The mural by the Minnesota College Republicans — and its subsequent defacement — remained a frequent conversation topic Tuesday as pedestrians crossed the Washington Avenue Bridge, which connects the east and west banks of the Twin Cities campus. Now, amid hundreds of colorful panels promoting student organizations painted Friday during the school’s annual Paint the Bridge event, the previous work is almost entirely obscured by “Stop White Supremacy” in large gold letters.

Some students denounced the pro-Trump panels as hate speech, saying it targeted minorities and immigrants. That sentiment sparked a rally on the bridge Saturday, where signs plastered the wall with messages of love and images of Gandhi. A fraternity amended their adjacent panel to include “build bridges not walls.”

But university President Eric Kaler, while acknowledging that some found the message offensive, condemned the graffiti and reminded students that Trump’s message was protected speech.

“The University of Minnesota supports a campus climate that welcomes all members of our community and our values of equity and diversity,” he said in a statement to students and faculty members, “but that also ensures the free flow of ideas, even those that are offensive to some.”

He added that “while the University values free speech, the subsequent vandalism of the panel is not the way to advance a conversation.”

Madison Faupel, president of the university’s College Republicans, called the trashing of their mural “disturbing” in a statement Saturday. She also defended Trump’s stance on targeting illegal immigration on the nation’s southern border, which the organization does not consider xenophobic or racist. Faupel could not be reached for additional comment Tuesday.
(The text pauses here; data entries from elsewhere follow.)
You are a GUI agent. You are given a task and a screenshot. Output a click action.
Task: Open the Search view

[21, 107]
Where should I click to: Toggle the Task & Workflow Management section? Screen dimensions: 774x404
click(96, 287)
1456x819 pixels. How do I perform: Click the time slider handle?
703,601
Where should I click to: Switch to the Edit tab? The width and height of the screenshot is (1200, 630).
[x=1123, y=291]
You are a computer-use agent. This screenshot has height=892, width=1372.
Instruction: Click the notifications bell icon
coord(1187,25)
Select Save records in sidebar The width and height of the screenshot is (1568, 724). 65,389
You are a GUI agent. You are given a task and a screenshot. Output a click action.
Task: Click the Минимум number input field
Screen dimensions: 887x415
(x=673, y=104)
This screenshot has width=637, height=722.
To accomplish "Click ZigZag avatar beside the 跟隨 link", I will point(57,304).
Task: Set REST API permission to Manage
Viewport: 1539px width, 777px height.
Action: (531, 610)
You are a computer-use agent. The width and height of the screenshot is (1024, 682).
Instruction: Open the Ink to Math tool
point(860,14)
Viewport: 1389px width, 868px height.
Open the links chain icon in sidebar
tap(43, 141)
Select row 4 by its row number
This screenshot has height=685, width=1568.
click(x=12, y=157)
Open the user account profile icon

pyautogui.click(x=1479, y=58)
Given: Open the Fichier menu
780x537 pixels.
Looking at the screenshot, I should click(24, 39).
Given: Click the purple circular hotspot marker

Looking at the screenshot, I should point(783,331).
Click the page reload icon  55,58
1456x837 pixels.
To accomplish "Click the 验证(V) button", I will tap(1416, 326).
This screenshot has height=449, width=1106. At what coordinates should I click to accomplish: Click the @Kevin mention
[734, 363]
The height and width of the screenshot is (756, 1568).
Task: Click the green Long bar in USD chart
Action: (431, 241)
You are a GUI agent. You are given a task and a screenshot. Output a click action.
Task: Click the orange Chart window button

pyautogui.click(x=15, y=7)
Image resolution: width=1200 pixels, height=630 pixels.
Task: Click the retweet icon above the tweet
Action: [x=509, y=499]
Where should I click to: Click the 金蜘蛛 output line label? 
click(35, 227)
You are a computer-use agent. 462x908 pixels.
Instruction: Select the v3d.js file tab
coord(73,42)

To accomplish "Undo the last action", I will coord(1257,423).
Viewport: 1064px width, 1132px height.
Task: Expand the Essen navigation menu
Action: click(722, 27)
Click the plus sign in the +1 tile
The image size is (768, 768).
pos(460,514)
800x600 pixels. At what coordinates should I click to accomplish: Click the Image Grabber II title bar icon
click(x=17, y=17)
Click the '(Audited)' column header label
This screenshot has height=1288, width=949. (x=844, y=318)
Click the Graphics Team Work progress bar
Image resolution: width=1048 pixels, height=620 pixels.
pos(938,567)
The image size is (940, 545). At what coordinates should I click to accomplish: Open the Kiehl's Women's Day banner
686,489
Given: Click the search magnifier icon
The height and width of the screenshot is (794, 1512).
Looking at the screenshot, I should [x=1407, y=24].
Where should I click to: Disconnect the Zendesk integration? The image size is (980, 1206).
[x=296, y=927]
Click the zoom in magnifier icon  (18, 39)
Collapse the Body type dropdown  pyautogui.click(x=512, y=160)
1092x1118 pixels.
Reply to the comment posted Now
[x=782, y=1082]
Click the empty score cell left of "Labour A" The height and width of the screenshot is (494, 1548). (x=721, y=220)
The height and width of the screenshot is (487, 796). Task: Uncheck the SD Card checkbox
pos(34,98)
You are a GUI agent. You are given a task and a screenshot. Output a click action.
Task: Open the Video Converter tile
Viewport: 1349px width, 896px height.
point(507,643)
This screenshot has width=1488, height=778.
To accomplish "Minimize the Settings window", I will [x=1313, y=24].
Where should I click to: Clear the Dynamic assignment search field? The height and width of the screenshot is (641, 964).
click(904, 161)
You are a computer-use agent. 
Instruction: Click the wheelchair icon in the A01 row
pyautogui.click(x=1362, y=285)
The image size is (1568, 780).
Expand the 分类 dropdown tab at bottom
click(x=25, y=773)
College Republicans have full control of how to handle the situation and would be permitted to repaint the original image, said university spokesman Steve Henneberry.

This is not the first time students at the U have disagreed on the limits of free speech. At least two guest speakers have been shouted down in the last year for discussing ideas that protesters deemed unsavory or unwelcome at the school.

Most recently, conservative pundit Milo Yiannopoulos, who often rebels against what he calls the exaggerated myth of a “rape culture,” was briefly interrupted by students with noisemakers. A few months earlier, another protest disrupted a guest lecture by an Israeli law professor, delaying the speech by more than 30 minutes before police escorted demonstrators out of the building.

In 2014, there was also an attempt by some faculty and students to revoke a speaking invitation to former Secretary of State Condoleezza Rice.

On Tuesday, students took the time to snap photos of the mural — some going out of their way entirely to catch a glimpse of the image everyone was talking about. In addition to the large scrawl, layers of graffiti have emerged in smaller print: no place 4 racism” and “Stop Trump.”

Fellow communication studies majors Priscella Alomaja and Wesley Erickson condemned the vandal’s response, but said the College Republicans’ original message was in poor taste during the current political climate.

“I’m disappointed, it’s pretty disgraceful,” said Erickson, 21.

“I don’t agree with ‘build the wall,’ but everyone has the freedom to express their opinion,” added Alomaja.

Levi Chang said he understood the group’s right to display the phrase, but urged them to respect other student’s feelings, particularly those of Latinos who may be affected. “Their opinion might be victimized,” he said of the Republicans, “but [Latino] culture is being oppressed.”

Construction Management junior Kyle Lescarbeau recalled other partisan signs from previous years, including one that read “Feel the Burn,” in support of Democratic presidential candidate Bernie Sanders. Others this year criticize big government and socialism. Those do not appear to be targeted.

“You don’t have to like every panel on here,” he said, looking around. “But that doesn’t mean you have to vandalize them.”